Together, these make up the total cash burden of debt in each period.

2

Loan structures and debt service

Model Reef can represent different loan structures via Liability variables, for example:

  • Amortising loans

    • Principal repaid over the term according to a schedule.

    • Interest declines as the principal reduces.

  • Interest only loans

    • Only interest is paid during the interest only period.

    • Principal repaid in a bullet or refinanced later.

  • Custom or manual structures

    • Drawdowns, interest and repayments tailored through explicit schedules or formulas.

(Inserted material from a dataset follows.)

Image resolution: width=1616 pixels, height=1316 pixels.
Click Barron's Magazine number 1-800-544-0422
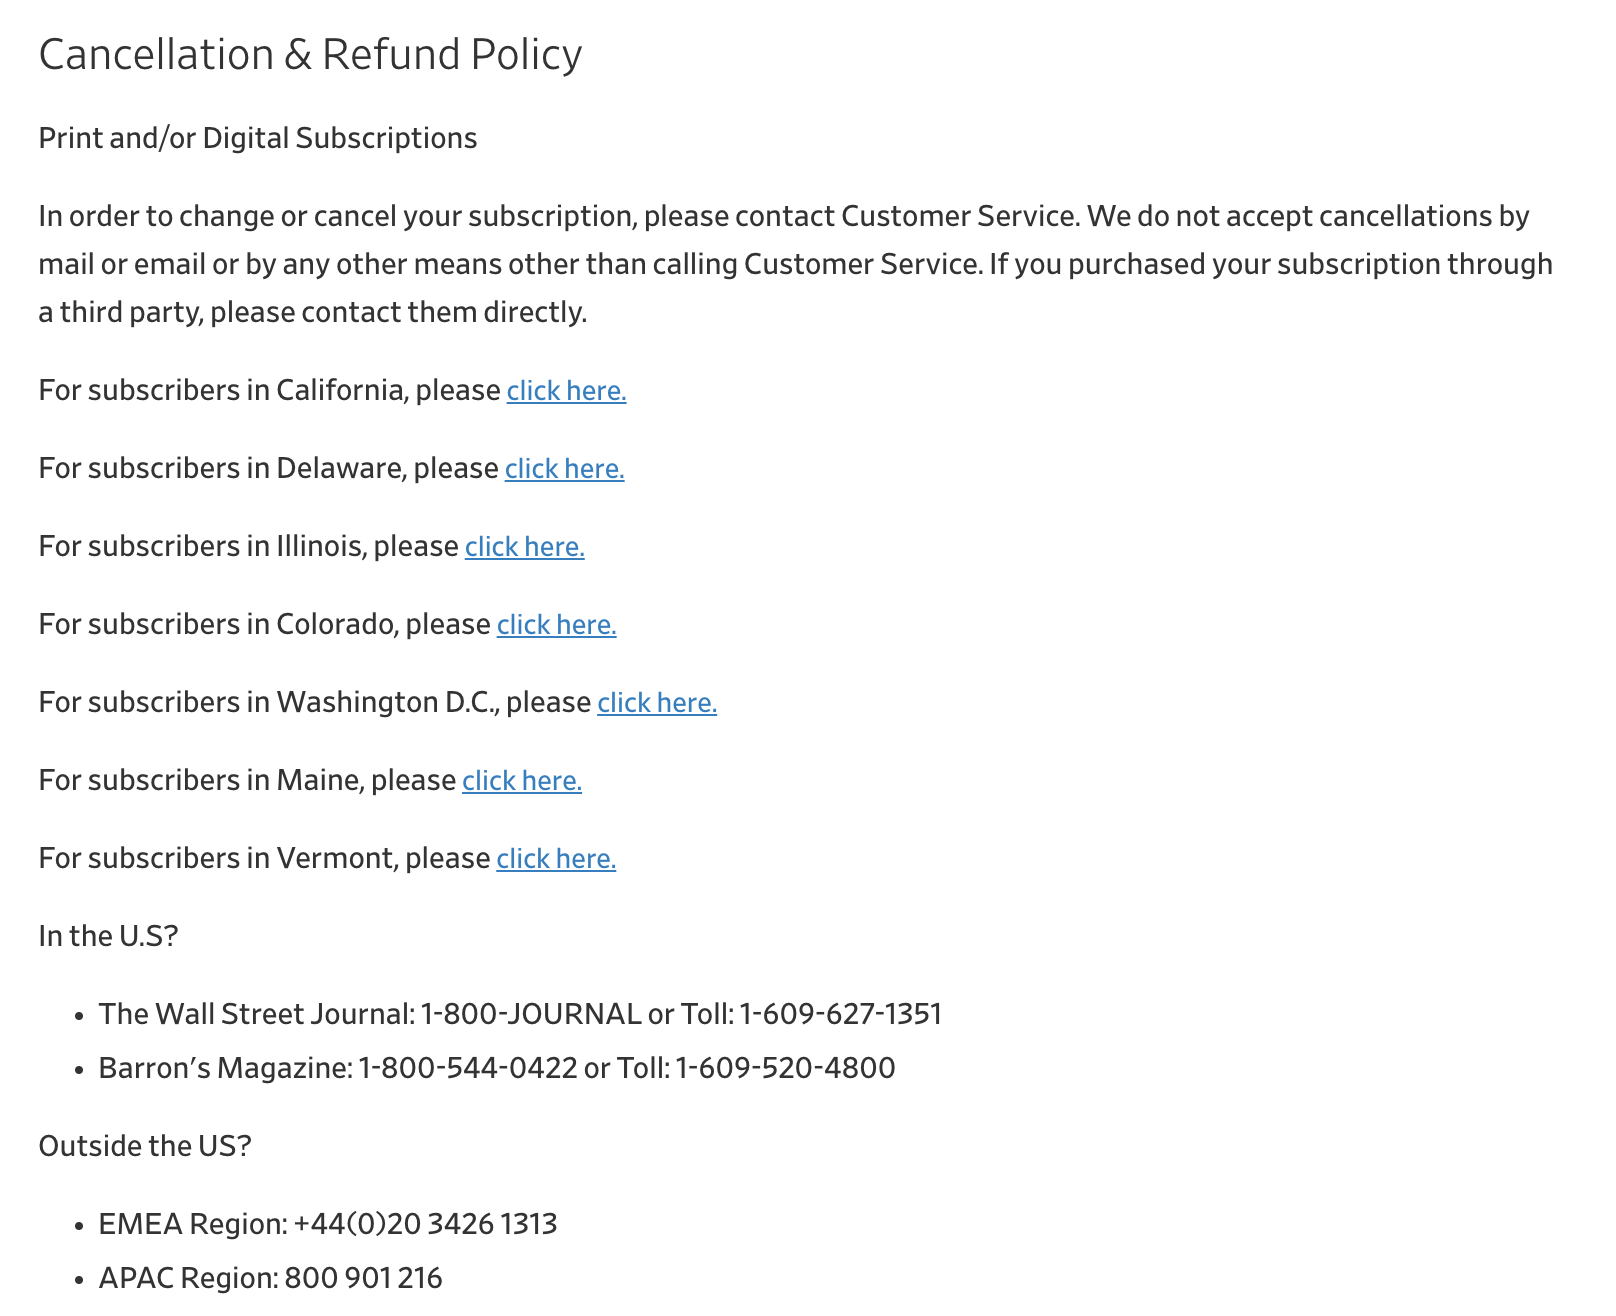[468, 1068]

Debt service amounts are then derived automatically from these structures and timing settings.

3

Debt service across the statements

Across the statements:

  • P&L

    • Shows interest expense.

  • Balance Sheet

    • Shows loan balances and any interest payable between accrual and payment.

  • Cashflow Statement

    • Shows interest paid in Operating cashflows.

    • Shows principal repayments and new drawdowns in Financing cashflows.

  • Cash Waterfall

    • Shows interest paid and net debt movements in clearly labelled lines.

This integrated view allows you to quickly see the burden of debt on cash and equity.

4

Debt service in scenarios and planning

You can test debt service robustness by:

  • Changing interest rates.

  • Changing principal repayment profiles.

  • Adding or removing new debt tranches.

  • Combining these with different revenue, cost and capex paths.

Key questions include whether:

  • Operating cashflow comfortably covers interest and scheduled repayments.

  • The business needs further funding to meet obligations.

  • Dividends or growth capex should be adjusted in tight periods.

Model Reef does not enforce hard covenants by default, but you can build dashboards and KPIs to monitor coverage ratios.